Start of Provided entries

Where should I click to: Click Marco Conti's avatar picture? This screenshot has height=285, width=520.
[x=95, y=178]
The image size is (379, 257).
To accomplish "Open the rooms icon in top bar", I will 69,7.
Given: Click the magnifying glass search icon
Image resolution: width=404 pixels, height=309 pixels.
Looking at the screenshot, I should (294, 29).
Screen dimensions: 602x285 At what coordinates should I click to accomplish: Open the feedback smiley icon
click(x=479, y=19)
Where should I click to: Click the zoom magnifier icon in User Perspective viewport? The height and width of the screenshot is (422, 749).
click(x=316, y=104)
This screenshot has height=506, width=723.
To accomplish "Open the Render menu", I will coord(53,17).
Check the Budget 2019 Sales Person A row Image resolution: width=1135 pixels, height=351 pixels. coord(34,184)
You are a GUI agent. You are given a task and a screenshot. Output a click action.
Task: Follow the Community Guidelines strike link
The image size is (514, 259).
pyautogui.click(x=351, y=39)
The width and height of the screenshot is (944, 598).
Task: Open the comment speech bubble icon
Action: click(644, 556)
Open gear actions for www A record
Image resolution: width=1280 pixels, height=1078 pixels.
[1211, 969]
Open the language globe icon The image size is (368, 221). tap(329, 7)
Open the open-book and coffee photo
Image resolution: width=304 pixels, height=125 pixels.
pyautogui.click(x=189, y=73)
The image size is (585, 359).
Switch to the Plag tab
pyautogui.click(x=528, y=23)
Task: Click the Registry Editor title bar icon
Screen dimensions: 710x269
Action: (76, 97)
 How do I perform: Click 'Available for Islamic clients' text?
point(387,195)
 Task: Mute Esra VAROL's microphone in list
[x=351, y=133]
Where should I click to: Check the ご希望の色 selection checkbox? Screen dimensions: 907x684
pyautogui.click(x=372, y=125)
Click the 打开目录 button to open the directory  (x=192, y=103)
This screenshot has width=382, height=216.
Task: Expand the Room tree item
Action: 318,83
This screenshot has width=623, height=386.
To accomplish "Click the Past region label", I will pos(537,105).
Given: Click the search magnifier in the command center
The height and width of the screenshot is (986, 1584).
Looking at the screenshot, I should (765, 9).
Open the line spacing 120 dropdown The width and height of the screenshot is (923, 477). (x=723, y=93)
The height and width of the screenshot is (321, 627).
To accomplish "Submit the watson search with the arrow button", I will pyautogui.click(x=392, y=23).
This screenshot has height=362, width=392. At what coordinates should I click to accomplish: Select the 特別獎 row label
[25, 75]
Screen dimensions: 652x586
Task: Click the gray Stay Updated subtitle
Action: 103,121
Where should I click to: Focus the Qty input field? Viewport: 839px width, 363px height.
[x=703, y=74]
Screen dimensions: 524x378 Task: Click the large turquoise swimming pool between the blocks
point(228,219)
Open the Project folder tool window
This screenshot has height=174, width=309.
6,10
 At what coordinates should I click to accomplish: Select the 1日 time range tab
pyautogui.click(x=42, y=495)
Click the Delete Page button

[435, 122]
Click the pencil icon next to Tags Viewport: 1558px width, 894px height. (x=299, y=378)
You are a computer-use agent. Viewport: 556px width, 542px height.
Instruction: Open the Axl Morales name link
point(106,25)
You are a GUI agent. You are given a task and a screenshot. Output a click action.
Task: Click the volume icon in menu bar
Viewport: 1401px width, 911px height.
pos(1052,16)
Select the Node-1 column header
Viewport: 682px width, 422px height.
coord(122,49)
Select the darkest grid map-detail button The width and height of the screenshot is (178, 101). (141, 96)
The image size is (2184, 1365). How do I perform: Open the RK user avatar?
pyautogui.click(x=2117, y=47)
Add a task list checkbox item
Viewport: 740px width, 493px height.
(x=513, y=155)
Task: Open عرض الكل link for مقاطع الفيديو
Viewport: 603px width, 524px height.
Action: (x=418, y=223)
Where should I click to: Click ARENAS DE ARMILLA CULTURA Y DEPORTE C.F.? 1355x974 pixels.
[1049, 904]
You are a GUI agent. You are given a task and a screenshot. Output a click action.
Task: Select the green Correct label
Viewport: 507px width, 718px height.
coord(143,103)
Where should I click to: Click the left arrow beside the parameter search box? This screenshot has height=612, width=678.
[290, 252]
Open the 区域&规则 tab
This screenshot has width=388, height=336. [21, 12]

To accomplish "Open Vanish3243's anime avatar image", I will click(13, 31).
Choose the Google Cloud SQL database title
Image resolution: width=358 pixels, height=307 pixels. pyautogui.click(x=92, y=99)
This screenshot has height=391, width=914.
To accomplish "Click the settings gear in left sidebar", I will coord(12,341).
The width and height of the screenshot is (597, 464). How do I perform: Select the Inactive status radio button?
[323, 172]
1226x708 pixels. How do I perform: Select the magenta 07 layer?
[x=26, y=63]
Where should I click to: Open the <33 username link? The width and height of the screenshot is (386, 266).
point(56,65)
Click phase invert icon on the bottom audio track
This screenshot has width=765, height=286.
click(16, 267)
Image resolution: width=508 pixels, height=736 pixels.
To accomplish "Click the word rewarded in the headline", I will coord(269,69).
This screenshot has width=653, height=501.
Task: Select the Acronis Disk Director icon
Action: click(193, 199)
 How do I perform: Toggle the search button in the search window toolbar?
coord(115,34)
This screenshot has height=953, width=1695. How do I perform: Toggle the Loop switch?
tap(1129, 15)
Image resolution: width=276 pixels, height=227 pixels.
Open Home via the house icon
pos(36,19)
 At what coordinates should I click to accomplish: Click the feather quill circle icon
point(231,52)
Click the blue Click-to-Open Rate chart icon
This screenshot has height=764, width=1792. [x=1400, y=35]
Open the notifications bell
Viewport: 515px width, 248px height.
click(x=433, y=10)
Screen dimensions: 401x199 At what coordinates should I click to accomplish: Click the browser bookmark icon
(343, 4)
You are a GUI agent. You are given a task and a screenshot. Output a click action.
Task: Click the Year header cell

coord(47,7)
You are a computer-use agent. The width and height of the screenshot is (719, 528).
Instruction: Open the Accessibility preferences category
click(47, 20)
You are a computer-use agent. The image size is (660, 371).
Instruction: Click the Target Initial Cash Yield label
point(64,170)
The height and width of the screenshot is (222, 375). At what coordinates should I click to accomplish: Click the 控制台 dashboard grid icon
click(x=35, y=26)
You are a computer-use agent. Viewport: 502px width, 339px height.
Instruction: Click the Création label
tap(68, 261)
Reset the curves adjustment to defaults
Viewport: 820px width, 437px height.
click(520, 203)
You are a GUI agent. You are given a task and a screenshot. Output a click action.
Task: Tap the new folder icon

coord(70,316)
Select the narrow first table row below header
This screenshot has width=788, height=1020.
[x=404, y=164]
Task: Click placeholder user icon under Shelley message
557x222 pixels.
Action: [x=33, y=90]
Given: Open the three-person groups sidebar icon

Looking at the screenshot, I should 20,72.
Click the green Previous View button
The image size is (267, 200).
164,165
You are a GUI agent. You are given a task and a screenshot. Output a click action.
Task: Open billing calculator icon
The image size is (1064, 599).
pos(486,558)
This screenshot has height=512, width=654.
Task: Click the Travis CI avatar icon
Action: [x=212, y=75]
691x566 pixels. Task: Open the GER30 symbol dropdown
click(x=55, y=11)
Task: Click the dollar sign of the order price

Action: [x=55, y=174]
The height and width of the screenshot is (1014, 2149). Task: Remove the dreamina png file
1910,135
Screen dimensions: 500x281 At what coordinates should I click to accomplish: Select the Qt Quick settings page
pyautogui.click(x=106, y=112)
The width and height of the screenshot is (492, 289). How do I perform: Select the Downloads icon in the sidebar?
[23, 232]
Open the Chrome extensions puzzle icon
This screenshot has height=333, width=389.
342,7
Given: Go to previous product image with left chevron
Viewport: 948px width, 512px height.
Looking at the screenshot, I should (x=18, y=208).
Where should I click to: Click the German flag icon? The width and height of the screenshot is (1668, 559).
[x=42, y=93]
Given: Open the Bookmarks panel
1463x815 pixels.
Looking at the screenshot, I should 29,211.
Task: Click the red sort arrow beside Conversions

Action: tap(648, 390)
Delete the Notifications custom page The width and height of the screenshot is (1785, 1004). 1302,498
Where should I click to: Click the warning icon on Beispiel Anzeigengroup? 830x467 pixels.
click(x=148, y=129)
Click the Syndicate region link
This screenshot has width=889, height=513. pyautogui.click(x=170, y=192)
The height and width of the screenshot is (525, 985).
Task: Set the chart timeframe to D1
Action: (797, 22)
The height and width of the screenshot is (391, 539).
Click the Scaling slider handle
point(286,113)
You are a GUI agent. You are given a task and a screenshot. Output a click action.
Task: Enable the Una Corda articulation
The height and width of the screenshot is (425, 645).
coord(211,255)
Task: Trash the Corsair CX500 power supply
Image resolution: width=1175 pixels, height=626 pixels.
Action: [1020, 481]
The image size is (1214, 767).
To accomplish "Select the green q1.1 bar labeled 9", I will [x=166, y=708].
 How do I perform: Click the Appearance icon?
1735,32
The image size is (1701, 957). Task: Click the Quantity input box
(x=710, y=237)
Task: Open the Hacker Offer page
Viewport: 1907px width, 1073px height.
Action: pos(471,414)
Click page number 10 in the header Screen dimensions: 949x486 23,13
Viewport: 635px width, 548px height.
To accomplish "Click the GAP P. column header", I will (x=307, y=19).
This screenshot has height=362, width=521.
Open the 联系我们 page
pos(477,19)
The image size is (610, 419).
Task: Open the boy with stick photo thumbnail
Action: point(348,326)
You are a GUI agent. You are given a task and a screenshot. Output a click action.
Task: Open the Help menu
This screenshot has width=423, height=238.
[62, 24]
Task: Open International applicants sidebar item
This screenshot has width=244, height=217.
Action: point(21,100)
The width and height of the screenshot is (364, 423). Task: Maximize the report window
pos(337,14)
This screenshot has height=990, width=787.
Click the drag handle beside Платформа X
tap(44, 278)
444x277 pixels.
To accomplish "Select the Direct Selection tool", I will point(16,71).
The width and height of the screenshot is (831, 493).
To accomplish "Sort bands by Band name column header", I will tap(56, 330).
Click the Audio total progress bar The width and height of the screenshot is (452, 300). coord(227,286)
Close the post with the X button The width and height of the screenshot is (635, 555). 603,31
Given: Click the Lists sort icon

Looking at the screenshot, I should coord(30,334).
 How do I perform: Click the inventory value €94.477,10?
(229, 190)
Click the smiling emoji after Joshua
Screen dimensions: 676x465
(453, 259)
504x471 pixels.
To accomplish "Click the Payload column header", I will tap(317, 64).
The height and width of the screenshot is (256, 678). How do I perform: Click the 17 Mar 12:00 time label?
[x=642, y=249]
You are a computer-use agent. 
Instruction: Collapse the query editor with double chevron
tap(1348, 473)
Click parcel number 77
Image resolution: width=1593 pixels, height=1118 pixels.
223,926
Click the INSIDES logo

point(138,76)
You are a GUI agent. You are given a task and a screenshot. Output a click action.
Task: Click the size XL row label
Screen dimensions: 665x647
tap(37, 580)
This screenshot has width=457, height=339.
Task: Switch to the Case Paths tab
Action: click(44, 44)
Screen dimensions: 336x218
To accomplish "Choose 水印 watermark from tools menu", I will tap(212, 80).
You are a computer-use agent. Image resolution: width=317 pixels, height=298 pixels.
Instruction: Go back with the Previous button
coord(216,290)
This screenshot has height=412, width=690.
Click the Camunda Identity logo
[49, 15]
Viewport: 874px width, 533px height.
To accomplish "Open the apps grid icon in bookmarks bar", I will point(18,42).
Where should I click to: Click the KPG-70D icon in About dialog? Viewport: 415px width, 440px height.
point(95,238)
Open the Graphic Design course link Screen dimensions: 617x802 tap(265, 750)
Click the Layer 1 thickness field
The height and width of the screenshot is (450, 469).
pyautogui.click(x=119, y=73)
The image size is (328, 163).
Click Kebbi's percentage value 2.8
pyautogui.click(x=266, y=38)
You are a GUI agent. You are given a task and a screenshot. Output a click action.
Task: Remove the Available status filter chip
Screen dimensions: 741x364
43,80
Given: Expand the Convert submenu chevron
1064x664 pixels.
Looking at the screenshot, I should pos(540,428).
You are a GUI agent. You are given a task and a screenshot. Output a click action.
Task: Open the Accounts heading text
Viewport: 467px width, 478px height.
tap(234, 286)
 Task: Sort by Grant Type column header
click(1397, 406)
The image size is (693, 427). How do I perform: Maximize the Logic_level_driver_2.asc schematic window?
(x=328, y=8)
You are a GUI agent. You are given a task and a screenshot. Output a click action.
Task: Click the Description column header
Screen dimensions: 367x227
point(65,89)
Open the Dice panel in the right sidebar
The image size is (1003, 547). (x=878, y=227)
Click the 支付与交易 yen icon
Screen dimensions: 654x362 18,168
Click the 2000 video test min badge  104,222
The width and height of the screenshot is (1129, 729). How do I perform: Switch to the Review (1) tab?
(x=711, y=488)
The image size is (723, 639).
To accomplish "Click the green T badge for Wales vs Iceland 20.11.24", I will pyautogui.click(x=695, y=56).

End of Provided entries

* **Your goal**
Can you copy out, character for character, the entries that open with the line containing "Where should I click to: Click ARENAS" and close with the line containing "[x=26, y=63]", including both of those lines?

* **Right answer**
Where should I click to: Click ARENAS DE ARMILLA CULTURA Y DEPORTE C.F.? 1355x974 pixels.
[1049, 904]
You are a GUI agent. You are given a task and a screenshot. Output a click action.
Task: Select the green Correct label
Viewport: 507px width, 718px height.
coord(143,103)
Where should I click to: Click the left arrow beside the parameter search box? This screenshot has height=612, width=678.
[290, 252]
Open the 区域&规则 tab
This screenshot has width=388, height=336. [21, 12]

To accomplish "Open Vanish3243's anime avatar image", I will click(13, 31).
Choose the Google Cloud SQL database title
Image resolution: width=358 pixels, height=307 pixels. pyautogui.click(x=92, y=99)
This screenshot has height=391, width=914.
To accomplish "Click the settings gear in left sidebar", I will coord(12,341).
The width and height of the screenshot is (597, 464). How do I perform: Select the Inactive status radio button?
[323, 172]
1226x708 pixels. How do I perform: Select the magenta 07 layer?
[x=26, y=63]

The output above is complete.